Jon Garland and Karen Bullock

Jon Garland and Karen Bullock collaborated with David Huse (a former Chair of Neighbourhood Watch who sponsored the research) and Surrey Police to develop, implement and investigate ways of motivating and empowering children and young people to engage with the police to devise initiatives aimed at reducing crime. Whilst the police commonly engage with communities – via meetings, focus groups, surveys, community events and so on – these initiatives tend to be focused on adults or otherwise adults are attracted to them when young people are not. ‘Positive Futures’ was designed to start to reverse this trend.

The plan behind ‘Positive Futures’ was to encourage young people to think about the local community problems that concern them and then to work with teachers, youth workers, the police and council workers to devise solutions to them. The project employed a structured process in three pilot areas in Surrey whereby children and young people used police data and other resources to help them identify the problems they felt were the most significant in their communities and how they affected their lives, and then to work with professionals to think though sustainable solutions to them. At the end a formal presentation was held where children and young people presented their findings to an audience of community leaders to hear about their work, applaud their achievements, and start to make arrangements for resolving the issues they identified.

Our role was to evaluate these three pilot projects, which we did via interviews with key stakeholders and young people in each area. We found a number of positive aspects to ‘Positive Futures’: that children and young people valued the idea that they were making a difference and that their voices were being heard; that some of the issues they identified had begun to be tackled; that they had developed a better understanding of the local community; that they had improved their own feelings of safety; had developed better relations with their local police officers and also grown in self-confidence. One young person told us:

‘It was all quite fun. I think there is a self-satisfaction you get from helping out the community really, and if you want to live here for the rest of your life and you want your kids to grow up here, then you can always look back and reflect on all the impacts you’ve done on the community’.

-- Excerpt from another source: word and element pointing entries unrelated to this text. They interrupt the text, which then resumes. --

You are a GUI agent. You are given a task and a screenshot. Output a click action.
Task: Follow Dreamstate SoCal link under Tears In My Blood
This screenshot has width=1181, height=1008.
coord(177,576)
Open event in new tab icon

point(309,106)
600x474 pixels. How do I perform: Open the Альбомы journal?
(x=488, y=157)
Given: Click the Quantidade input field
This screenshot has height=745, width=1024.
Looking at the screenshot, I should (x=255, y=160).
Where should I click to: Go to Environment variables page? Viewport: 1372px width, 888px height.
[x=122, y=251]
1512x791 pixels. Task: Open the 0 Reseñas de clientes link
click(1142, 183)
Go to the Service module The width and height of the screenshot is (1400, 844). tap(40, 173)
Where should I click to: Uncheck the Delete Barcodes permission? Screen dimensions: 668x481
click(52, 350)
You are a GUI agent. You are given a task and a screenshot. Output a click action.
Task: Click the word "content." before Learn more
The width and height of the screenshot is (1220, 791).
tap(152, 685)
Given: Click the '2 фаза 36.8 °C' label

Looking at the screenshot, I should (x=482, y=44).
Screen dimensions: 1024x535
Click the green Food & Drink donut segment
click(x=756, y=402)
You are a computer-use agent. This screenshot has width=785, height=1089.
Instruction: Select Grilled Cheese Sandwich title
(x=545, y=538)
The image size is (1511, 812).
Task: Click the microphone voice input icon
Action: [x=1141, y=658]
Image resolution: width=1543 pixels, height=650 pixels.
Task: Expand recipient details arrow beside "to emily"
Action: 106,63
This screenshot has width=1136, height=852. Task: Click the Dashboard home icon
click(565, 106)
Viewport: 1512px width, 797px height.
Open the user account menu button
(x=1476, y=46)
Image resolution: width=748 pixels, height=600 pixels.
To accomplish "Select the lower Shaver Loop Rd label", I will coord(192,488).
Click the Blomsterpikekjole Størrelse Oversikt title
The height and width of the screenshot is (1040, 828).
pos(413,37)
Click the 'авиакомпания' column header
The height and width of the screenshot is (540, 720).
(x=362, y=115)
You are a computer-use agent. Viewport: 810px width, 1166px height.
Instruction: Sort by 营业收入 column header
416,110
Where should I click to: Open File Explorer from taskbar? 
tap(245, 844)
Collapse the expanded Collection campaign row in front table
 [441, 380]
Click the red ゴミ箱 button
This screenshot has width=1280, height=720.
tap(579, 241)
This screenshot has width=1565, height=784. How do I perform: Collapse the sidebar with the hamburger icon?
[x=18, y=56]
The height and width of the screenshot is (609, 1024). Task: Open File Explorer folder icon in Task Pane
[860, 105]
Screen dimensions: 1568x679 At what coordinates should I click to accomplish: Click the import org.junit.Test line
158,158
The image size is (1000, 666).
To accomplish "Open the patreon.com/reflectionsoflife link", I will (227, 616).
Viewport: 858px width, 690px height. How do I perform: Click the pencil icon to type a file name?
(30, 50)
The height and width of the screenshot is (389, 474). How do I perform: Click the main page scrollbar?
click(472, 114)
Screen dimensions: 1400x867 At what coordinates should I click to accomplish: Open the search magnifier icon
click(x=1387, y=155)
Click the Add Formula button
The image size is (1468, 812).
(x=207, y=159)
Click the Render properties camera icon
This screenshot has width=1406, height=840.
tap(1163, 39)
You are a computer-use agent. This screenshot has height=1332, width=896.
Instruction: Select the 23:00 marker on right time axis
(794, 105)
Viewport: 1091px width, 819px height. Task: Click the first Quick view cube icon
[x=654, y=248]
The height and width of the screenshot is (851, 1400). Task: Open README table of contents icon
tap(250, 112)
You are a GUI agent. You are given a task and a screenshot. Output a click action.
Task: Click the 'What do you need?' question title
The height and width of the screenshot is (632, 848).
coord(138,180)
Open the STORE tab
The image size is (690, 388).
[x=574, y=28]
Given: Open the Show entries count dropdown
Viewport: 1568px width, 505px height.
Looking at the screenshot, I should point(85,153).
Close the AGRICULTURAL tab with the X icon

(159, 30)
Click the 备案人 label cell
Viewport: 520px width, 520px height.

Ultimately, ‘Positive Futures’ was well received both by the young people who participated and the stakeholders who were involved in its development and delivery. There were some issues identified, not least with the time, resources (financial and otherwise) and commitment needed to carry out the pilot projects, as well as problems with red tape, bureaucracy and delay. Ultimately, though, the ‘Positive Futures’ initiative is important because it tells us that children and young people will engage with the police to work towards solving community problems that concern them, something which is often hard to achieve.